Well, you have to do the same thing when you use the transformer, so I guess it's so mysterious that you don't even realize it's there! :-) Check it out, so you have this flowscript, right, and it says something like this for your example:
form = new Form ("hello-world.wd"); // whatever
form.showForm ("hello-world-display-pipeline");
Then the hello-world-display-pipeline takes that form, and... hey, wait a minute, how did you get that form "into your pipeline"? The source stream for this pipeline is not the form, it's the form template (forms/view/hello-world.xml). You transform that with the WoodyTemplateTransformer like this:
<map:transform type="woody"/>
and that transformer "plugs in" the widgets into your template... but where does it get the widgets to plug in? It''s magic! The transformer gets the form instance from the request attribute context, either (a) by default from the key "woody-form", attached to the bizdata object passed in to showForm() in the flow; (b) as given by a JXPath expression in the <wt:form-template location="..."> attribute, or (c) from a request attribute named in:
<map:transform type="woody" attribute-name="...">
...and if it's (c), then you have to do something in your flow (see below) to set it up first...
With WoodyGenerator, you're kinda roughing it a little bit because it only supports the (c) way, and it's undocumented how to do it from flow (and arguably, that's OK for now, since WoodyGenerator can't make a form that you can handle with flow!).
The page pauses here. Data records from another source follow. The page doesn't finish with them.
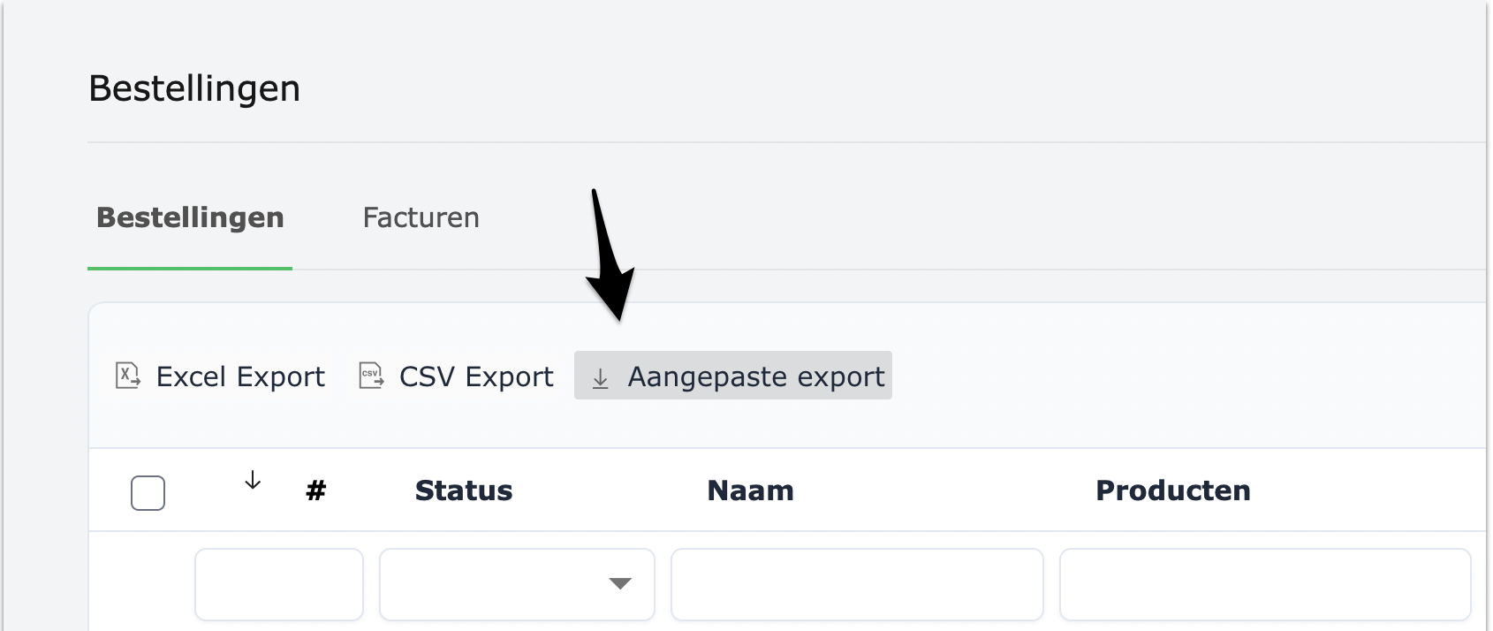Select the Bestellingen tab

pyautogui.click(x=190, y=217)
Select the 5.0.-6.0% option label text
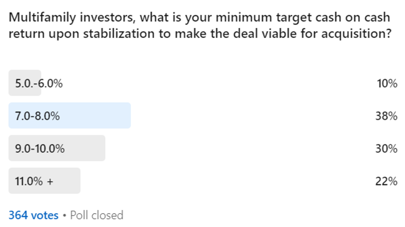405x227 pixels. (39, 83)
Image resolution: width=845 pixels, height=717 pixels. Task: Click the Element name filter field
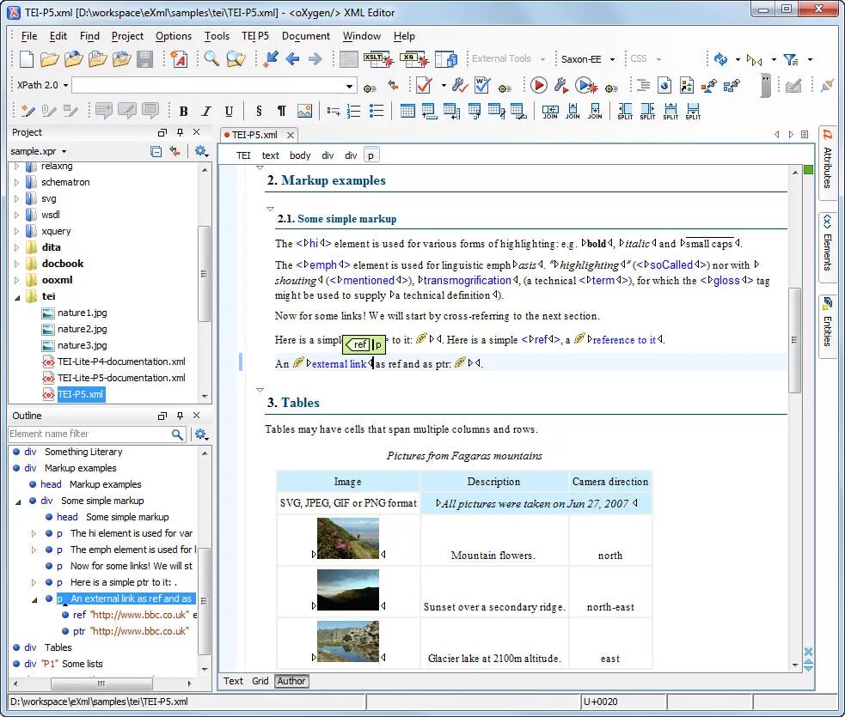click(x=89, y=434)
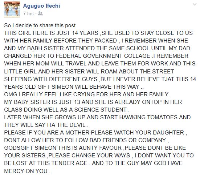Click the line 'So I decide to share this post'
The height and width of the screenshot is (181, 204).
tap(40, 25)
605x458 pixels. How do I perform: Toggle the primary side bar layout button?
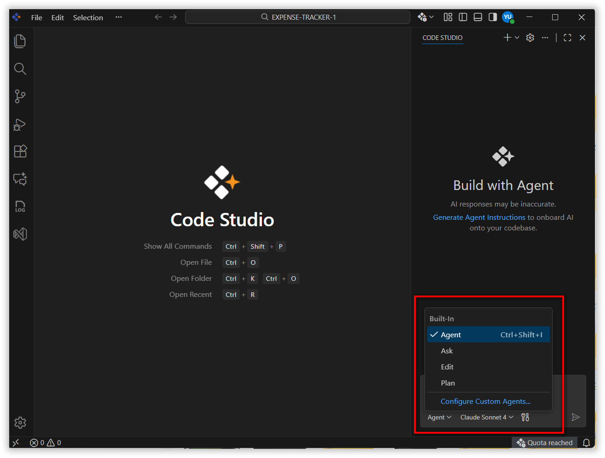463,17
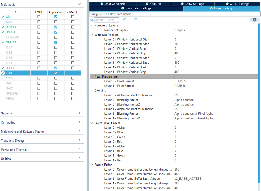The height and width of the screenshot is (191, 261).
Task: Click the green checkmark beside JPEG
Action: pos(3,68)
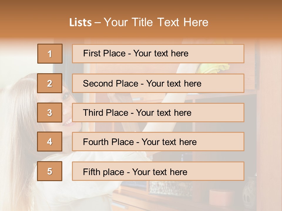Select the number 3 box
282x211 pixels.
[50, 113]
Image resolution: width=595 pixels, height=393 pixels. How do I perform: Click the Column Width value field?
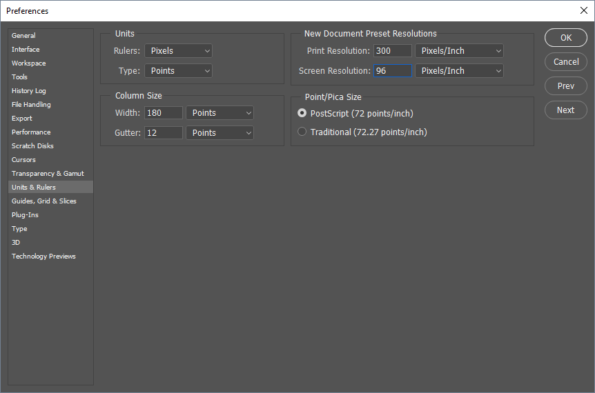164,113
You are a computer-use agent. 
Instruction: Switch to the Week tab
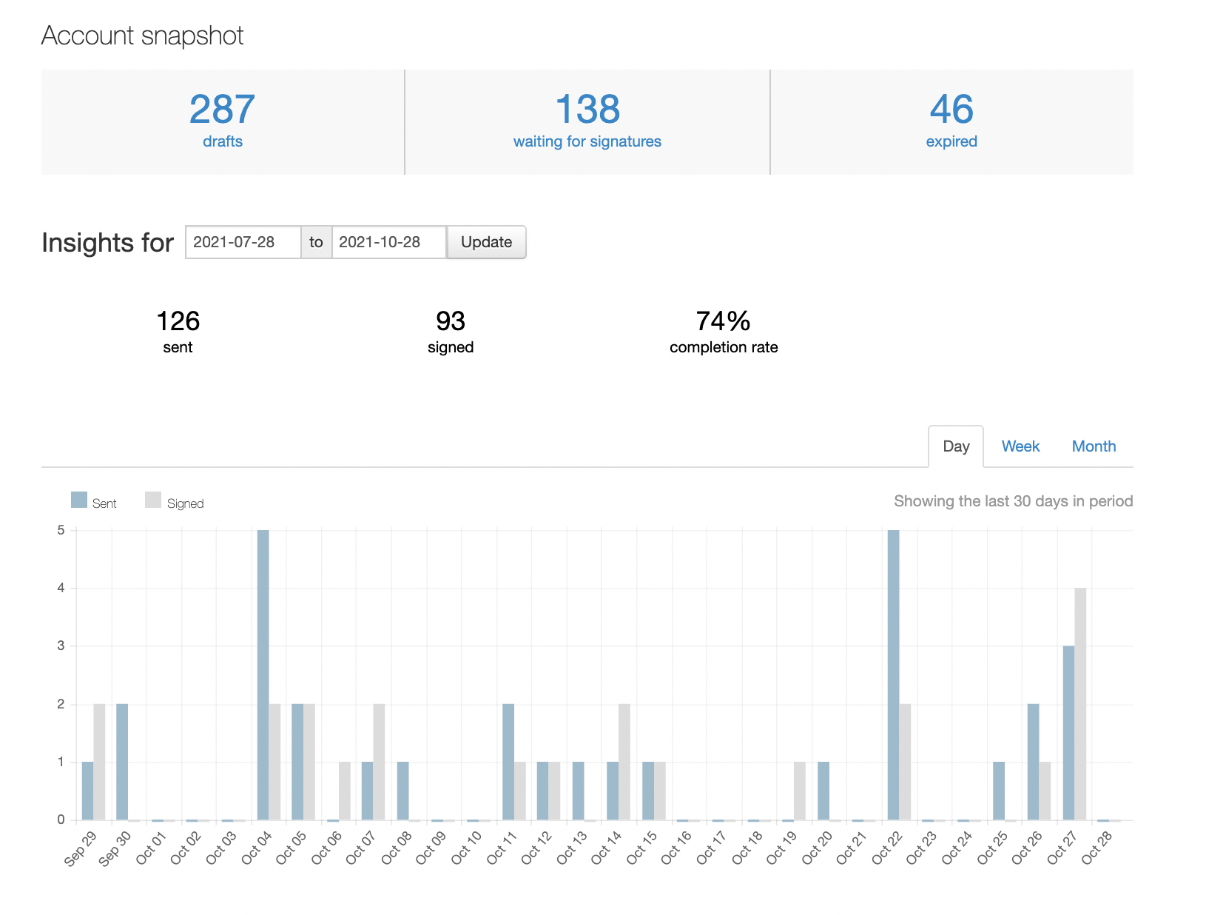pyautogui.click(x=1020, y=446)
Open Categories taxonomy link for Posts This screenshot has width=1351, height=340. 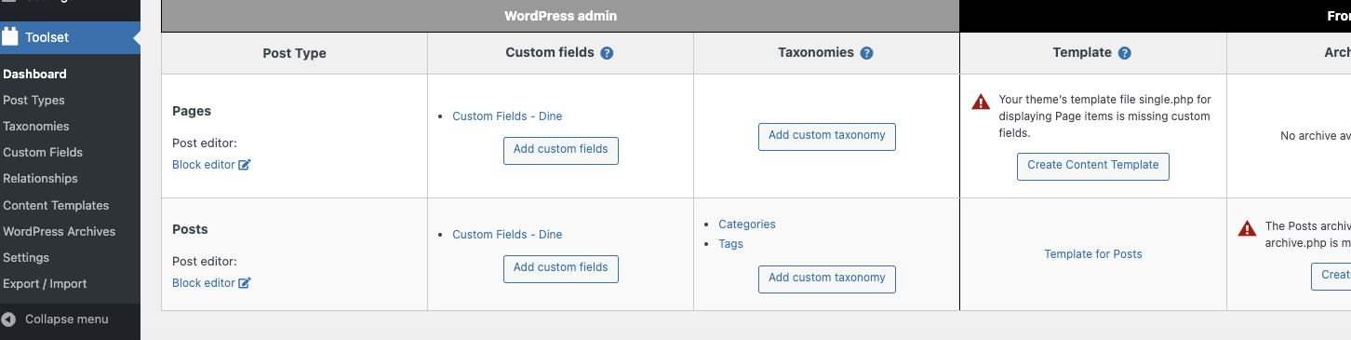[x=747, y=224]
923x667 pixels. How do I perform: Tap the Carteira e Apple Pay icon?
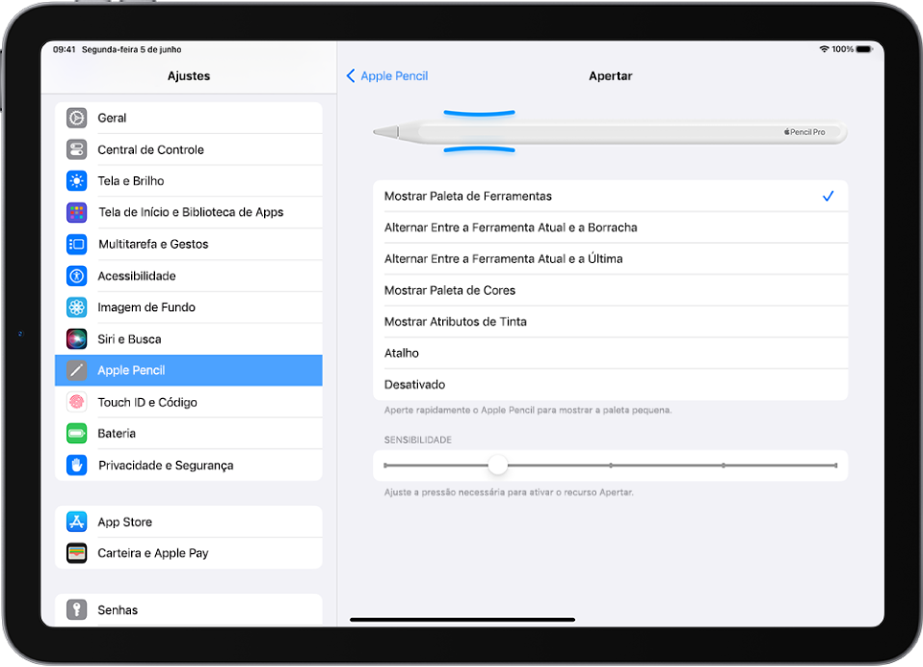(77, 553)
But to get an idea what it would be like if this worked, try this:
1)
<map:match pattern="hello-world-display-pipeline">
<map:generate type="woody" src="forms/view/hello-world.xml">
<map:parameter name="attribute-name" value="hello-form"
<map:serialize type="xml"/>
</map:match>
2) Then, add the super-secret ingredient in your flowscript, right before the call to showForm():
cocoon.request.setAttribute ('hello-form', form.form);
Invoke your controller pipeline, and you'll get the XML from your view pipeline.